Foresight into whether or not insurance customers are likely to renew their existing policy, upgrade to a better policy, or churn altogether gives the insurance company leverage to make business decisions that will help it increase its ROI. It has also been shown that a particular group of customers will respond positively to intervention, such as a friendly phone call, from a sales agent. This same intervention, however, can also deter other customers from renewing their policy. Therefore, it remains pertinent to better understand the characteristics that differ from the customers who prefer the sales intervention to those who find it annoying.
Classification models are a category of predictive algorithms that can be used here to classify insurance customers into four groups: a) those likely to renew without intervention, b) those likely to renew only with intervention, c) those likely to churn only if there is intervention but would renew otherwise, and d) those likely to churn regardless of intervention. Evaluation of the model would lead us to try to minimize false positives in group c and minimize false negatives in group b. The distribution, however, is unknown, but we can view historical records of the insurance agency to see which proportion of customers is larger: those who churn, or those who renew. Assuming that historical trends will persist where more customers renew their policies, group c is projected to be larger than group b. Therefore, it is more damaging overall to have a high false positive rate.
Many different classification algorithms exist for solving this problem. The final churn prediction system is an ensemble of these methods. Ensembling many algorithms increases accuracy, thus reducing the likelihood of incorrectly classifying a customer from group c into group a or b and causing him to churn.
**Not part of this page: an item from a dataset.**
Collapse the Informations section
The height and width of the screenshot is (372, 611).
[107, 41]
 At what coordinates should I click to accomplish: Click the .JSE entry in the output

Preprocessing and cleaning of the data was done with OpenRefine, a standalone application that works like a database. KNIME is an open source data analytics, reporting and integration platform written in Java. KNIME integrates machine learning from WEKA and statistical packages in R, which were all used to build an ensemble model for classification.
Tableau Rapid Fire BI, a dashboard enabling rapid visualizations of data from disparate sources, was used to understand the relation between process time at different stages of the insurance cycle from renewal to claim. Rapid Fire BI also categorized the data by the various products offered by the insurance company and how satisfied the average customer was per product. Possible reasons for customer dissatisfaction were also explored. A separate analysis categorized branches by region and evaluated performance and various levels within the region. Lastly, Tableau was also used to assess claims and analyze ssttlement times varying across branches and/or regions.
Data cleansing, involving the handling of missing values, imputation and dimensionality reduction was performed using R. R was also used to classify insurance customers by satisfaction and identify the top reasons for churn.